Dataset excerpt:
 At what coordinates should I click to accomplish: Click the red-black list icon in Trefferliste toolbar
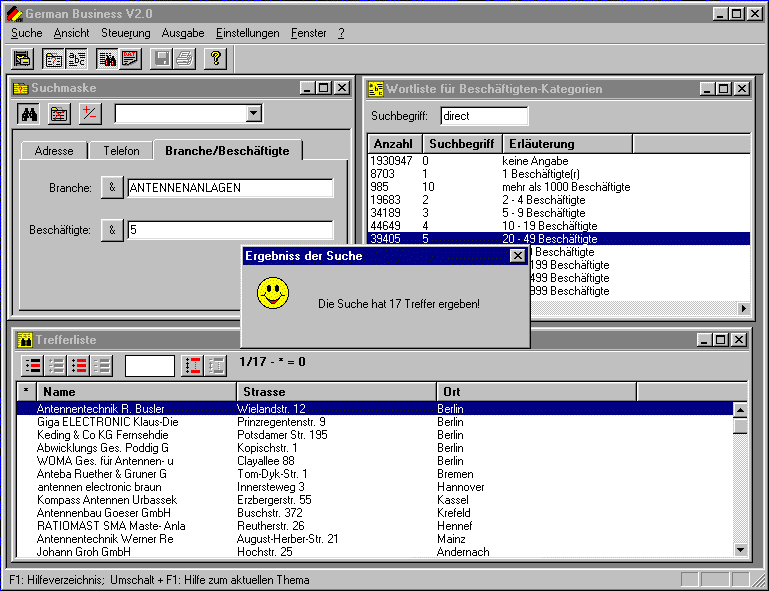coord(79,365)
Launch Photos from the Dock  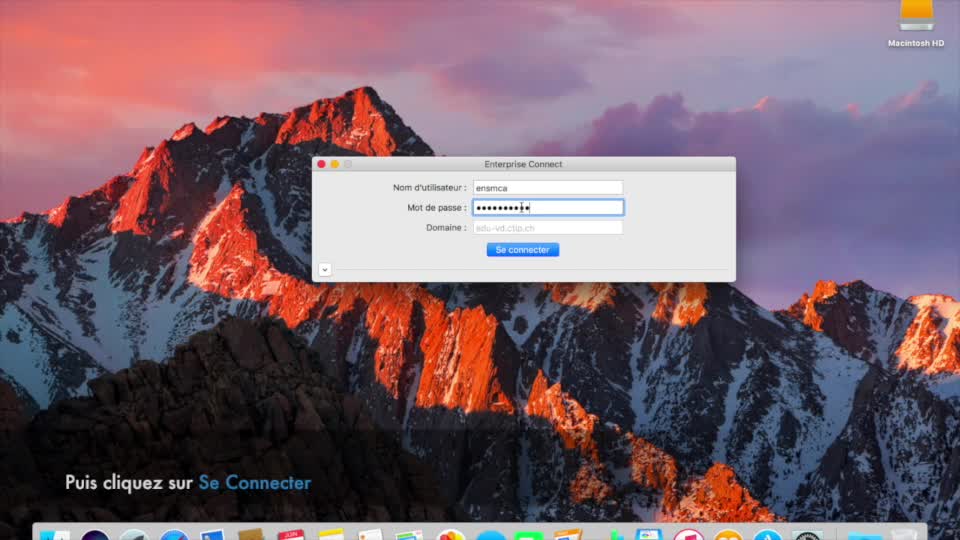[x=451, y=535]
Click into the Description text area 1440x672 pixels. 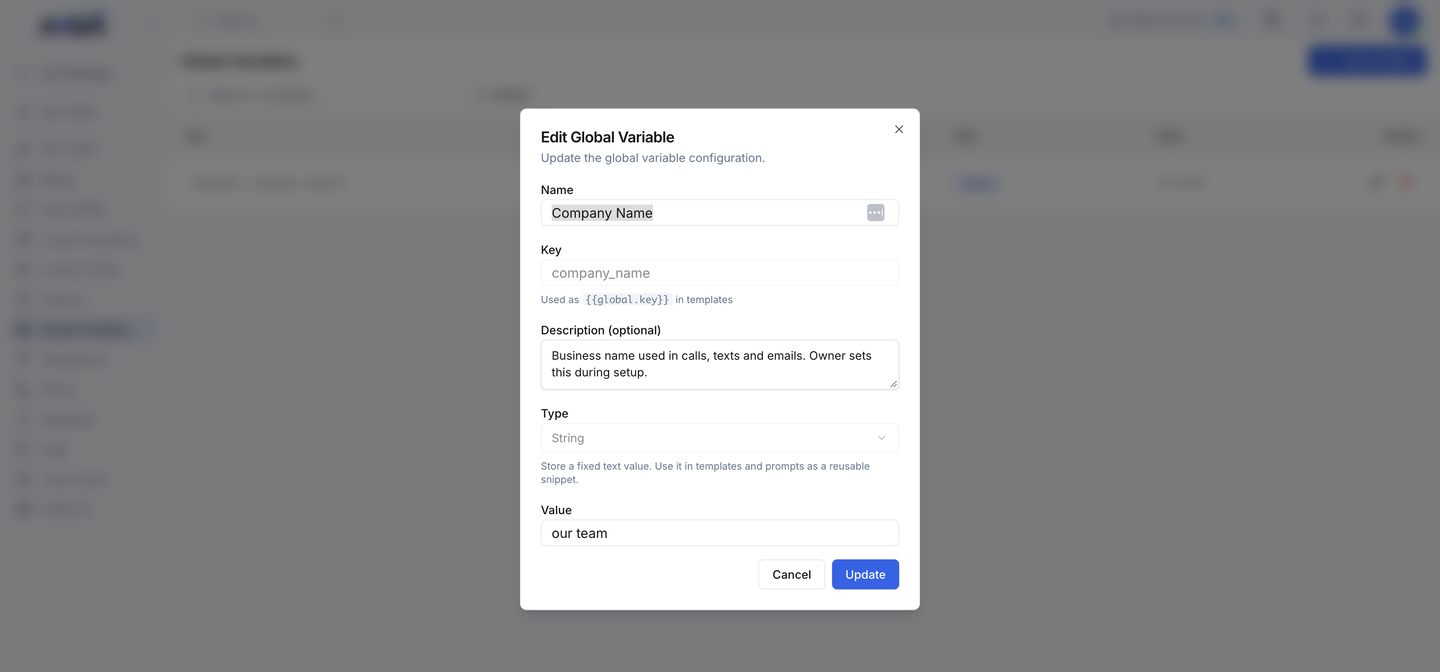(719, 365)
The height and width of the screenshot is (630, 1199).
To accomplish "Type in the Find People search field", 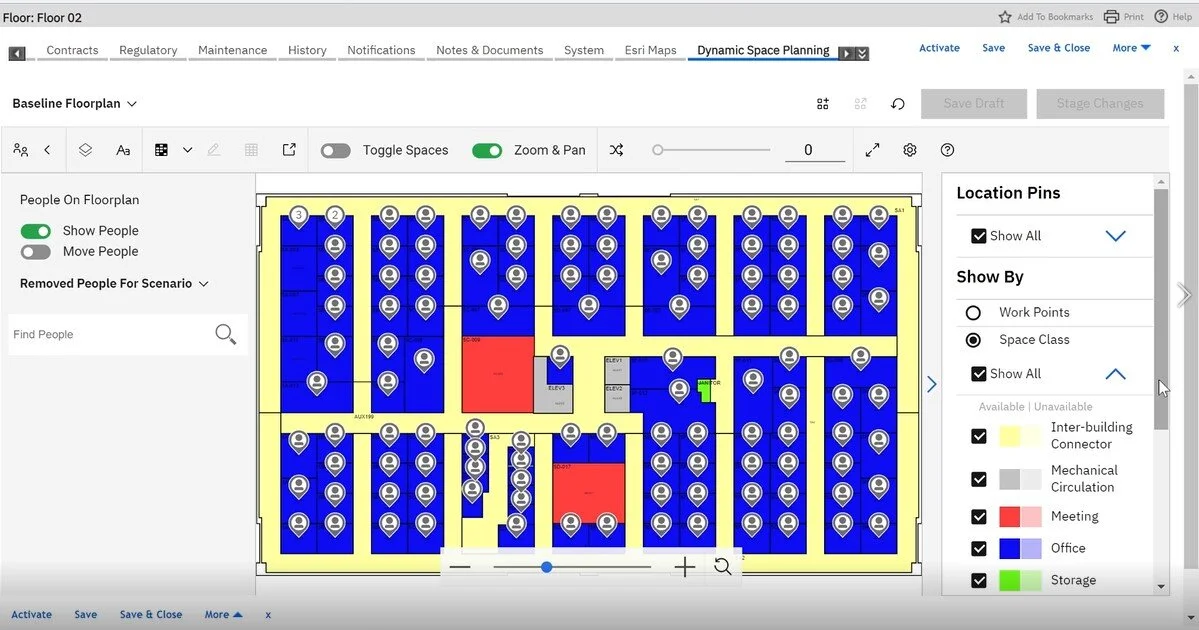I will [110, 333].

...

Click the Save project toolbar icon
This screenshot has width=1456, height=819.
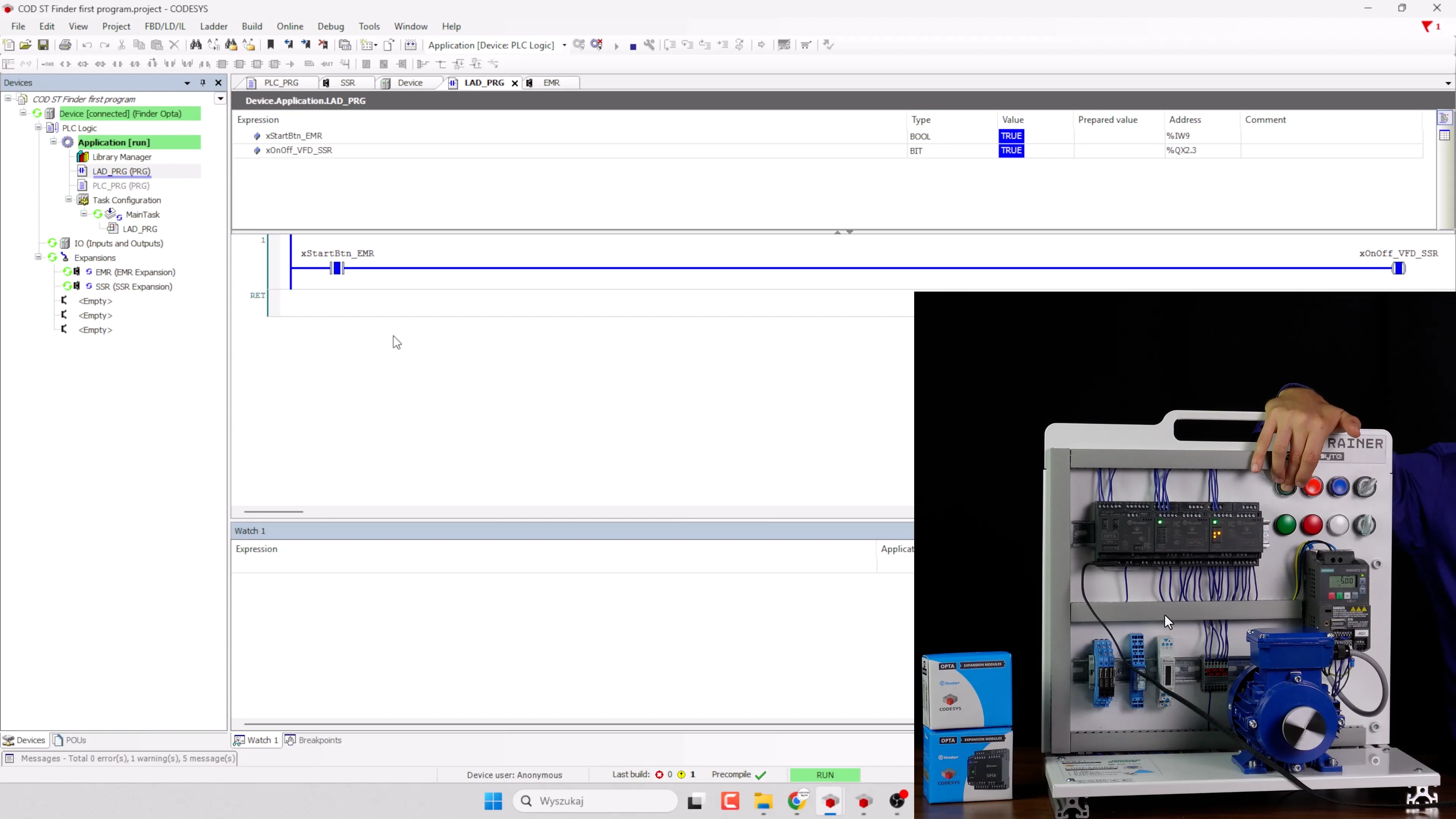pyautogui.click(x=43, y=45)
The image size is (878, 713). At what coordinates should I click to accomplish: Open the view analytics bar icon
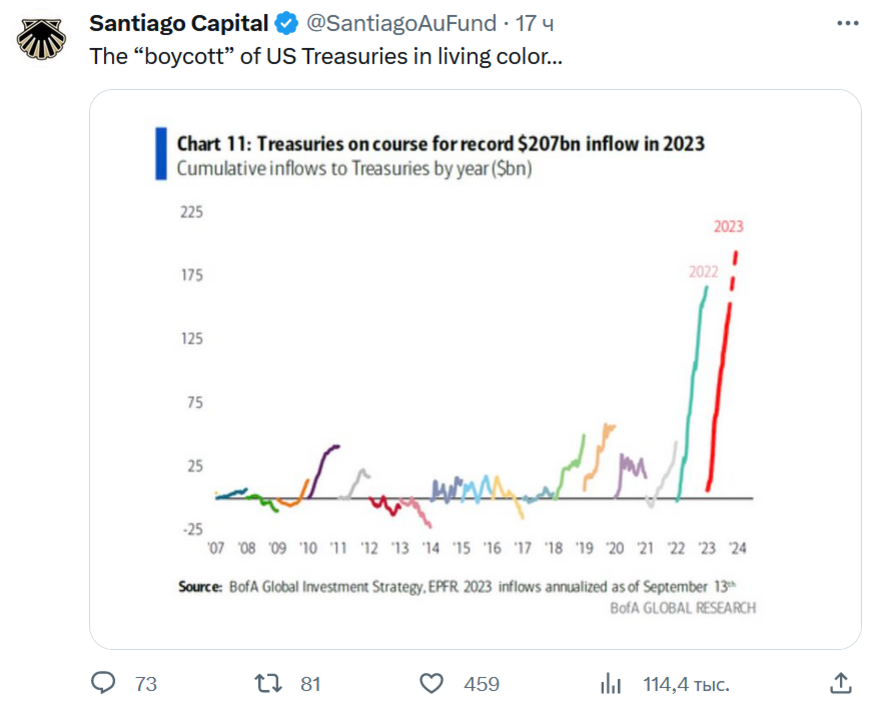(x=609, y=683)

Stated problem:
Rewrite everything from the line containing "The image size" down to the line containing "(x=609, y=683)", swapping "Open" for "Select" and changing nothing else. Leave out the pictures.

The reply:
The image size is (878, 713). At what coordinates should I click to accomplish: Select the view analytics bar icon
(x=609, y=683)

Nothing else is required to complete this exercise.